Cosmic Toilet: Cady Coleman
Drought is a word on everyone’s lips, with the effects of the impending crisis in California born out in many different arenas—including The New York Times, which was willing to spend a full page water-shaming readers. So maybe it’s time for a new approach to the problem, but surely the one posed by a listener at the start of this episode is not the answer: A Waterworld-style idea, but with twice the schadenfreude. Enter host Flora Lichtman to set the matter straight, as she so often does on this wonderfully frank yet fun podcast about the realities of climate change from a purely scientific perspective. What follows is a thought-provoking and in-depth discussion about the particular mores that affect the notion of recycled water being used for human consumption. Lichtman goes to no-less a source on the matter than Cady Coleman, a NASA astronaut who, over her nearly six-month stay on the International Space Station, drank untold gallons of recycled sweat and urine from the ISS water-recovery system.
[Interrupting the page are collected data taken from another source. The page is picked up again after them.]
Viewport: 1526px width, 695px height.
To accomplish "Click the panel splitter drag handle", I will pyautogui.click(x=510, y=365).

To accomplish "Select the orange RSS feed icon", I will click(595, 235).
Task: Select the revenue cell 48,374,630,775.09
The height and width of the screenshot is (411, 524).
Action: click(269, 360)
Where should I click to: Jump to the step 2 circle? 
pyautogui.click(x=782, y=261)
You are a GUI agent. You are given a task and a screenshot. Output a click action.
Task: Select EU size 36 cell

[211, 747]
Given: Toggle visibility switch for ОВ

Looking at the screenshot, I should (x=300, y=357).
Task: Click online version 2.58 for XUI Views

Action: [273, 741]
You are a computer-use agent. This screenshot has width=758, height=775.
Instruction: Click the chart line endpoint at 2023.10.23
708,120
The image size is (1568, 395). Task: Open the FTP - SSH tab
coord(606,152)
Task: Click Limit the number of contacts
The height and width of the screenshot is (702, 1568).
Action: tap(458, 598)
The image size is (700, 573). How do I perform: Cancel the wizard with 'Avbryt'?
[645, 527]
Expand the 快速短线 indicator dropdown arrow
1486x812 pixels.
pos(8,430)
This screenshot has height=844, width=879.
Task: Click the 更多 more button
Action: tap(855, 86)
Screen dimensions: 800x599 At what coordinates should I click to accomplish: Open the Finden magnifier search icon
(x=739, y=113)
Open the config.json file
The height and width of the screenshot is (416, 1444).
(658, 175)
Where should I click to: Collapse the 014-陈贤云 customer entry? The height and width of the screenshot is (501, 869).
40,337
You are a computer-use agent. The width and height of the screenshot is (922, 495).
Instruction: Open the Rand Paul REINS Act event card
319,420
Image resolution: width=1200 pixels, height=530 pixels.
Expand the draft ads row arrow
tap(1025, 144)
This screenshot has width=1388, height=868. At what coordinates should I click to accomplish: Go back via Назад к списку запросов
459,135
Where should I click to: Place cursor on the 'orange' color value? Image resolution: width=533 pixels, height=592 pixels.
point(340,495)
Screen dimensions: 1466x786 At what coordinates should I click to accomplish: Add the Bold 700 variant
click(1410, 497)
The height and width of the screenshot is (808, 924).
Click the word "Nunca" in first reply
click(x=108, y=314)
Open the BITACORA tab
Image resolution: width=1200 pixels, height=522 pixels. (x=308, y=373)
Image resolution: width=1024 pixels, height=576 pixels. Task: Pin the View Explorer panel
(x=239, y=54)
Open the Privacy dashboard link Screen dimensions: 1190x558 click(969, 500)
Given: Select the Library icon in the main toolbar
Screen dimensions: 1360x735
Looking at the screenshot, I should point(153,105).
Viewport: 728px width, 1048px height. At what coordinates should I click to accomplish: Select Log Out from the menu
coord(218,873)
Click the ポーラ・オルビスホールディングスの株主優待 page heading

The episode touches on a number of other thought-provoking topics, especially that of how sustainability butts heads with emotionality, which may be the biggest factor holding society back.
The Adventure Zone
Petals To The Metal - Chapter One
This is an opportune time to dive into The Adventure Zone, which is quickly sweeping other RPG-podcasts into obscurity. The Agatha Christie-flavored Murder On The Rockport Limited storyline is done, and the podcast gives way to a brand new adventure. The McElroys serve up a perfectly balanced hour of storytelling, NPC interaction, and combat. Magnus, Merle, and Takko, are tasked with tracking down the nature-controlling Gaia Sash. The episode feels a little light on Takko, so fans of the dim-witted wizard may feel let down. Instead, Magnus and Merle dive head-first into Goldcliff, a metropolitan city besieged by powerful magic. Magnus and Merle even get into a gruff-off with “Captain Captain Bane,” seeking to prove who has the most manly baritone voice. The high point of the episode is Merle talking an enchanted planted into sexual climax. Hearing Clint McElroy use horticulturally specific pillow-talk sends his sons cowering as they cannot unhear words like “pistil” and “stamen.” The episode wraps up with the adventurers taking on a powerful Treant. Merle finally casts a healing spell, and Takko has a ring-of-power-like moment, providing a brief glimpse at ethereal antagonists who will likely reappear in subsequent chapters.
The Dead Authors Podcast
L. Ron Hubbard: Andy Daly
Paul F. Tompkins giveth, and Paul F. Tompkins taketh away. Last week, The Dead Authors Podcast saw Tompkins’ H.G. Wells announcing his intention to “not do this anymore,” and this week brought news of the demise of Paul F. Tompkins’ interview web series Speakeasy. It’s hard to blame the man with full-time gigs at Netflix and Fusion, and though it’s a shame that this gig has to go as well, it’s a great beginning to its twilight. Andy Daly is back and continues to ascend delusional heights as L. Ron Hubbard. With two of the greatest comedy minds at the top of their game (again), many of the episode’s biggest laughs come from actual and unbelievable details of Hubbard’s life—sex magic, initial reviews of Dianetics, running from INTERPOL on the high seas, and an international criminal conspiracy called Operation Snow White. Daly’s characters are always an iceberg with the darkest of dark submerged below, but the jocularity he brings to L. Ron Hubbard makes the subject’s familial abandonment and forays into black magic a fun adventure.
Doug Loves Movies
Michael Sheen, Jonah Ray, Brett Morgen
Michael Sheen is a bit like a parallel-universe Hugh Grant: Instead of playing the perennial English gentleman on-screen and acting like an incorrigible shitheel during media appearances, he regularly plays grandiose eccentrics on film and television while seeming to be the friendliest guy alive during interviews. That’s certainly the case on Doug Loves Movies last week, in which Sheen arrives with a generous armful of prize-bag goodies, including a stack of DVDs and a body pillow of himself (“For anyone who has wanted to sit on my face… namaste.”) Alongside Jonah Ray and Montage Of Heck director Brett Morgen, Sheen riffs about new releases, pokes fun at his fellow panelists’ answers, and eagerly jumps into the games, including the refreshingly new and fun Whose Tagline Is It, Anyway? Unlike during live shows at the Los Angeles Upright Citizens Brigade, Doug Benson doesn’t seem restrained to a short time limit at the NerdMelt Showroom in Hollywood, so the momentum gets to play itself out naturally instead of grinding to a halt. Those extra 20 minutes or so are worth it; it’s episodes like this that Doug Loves Movies fans stick around for.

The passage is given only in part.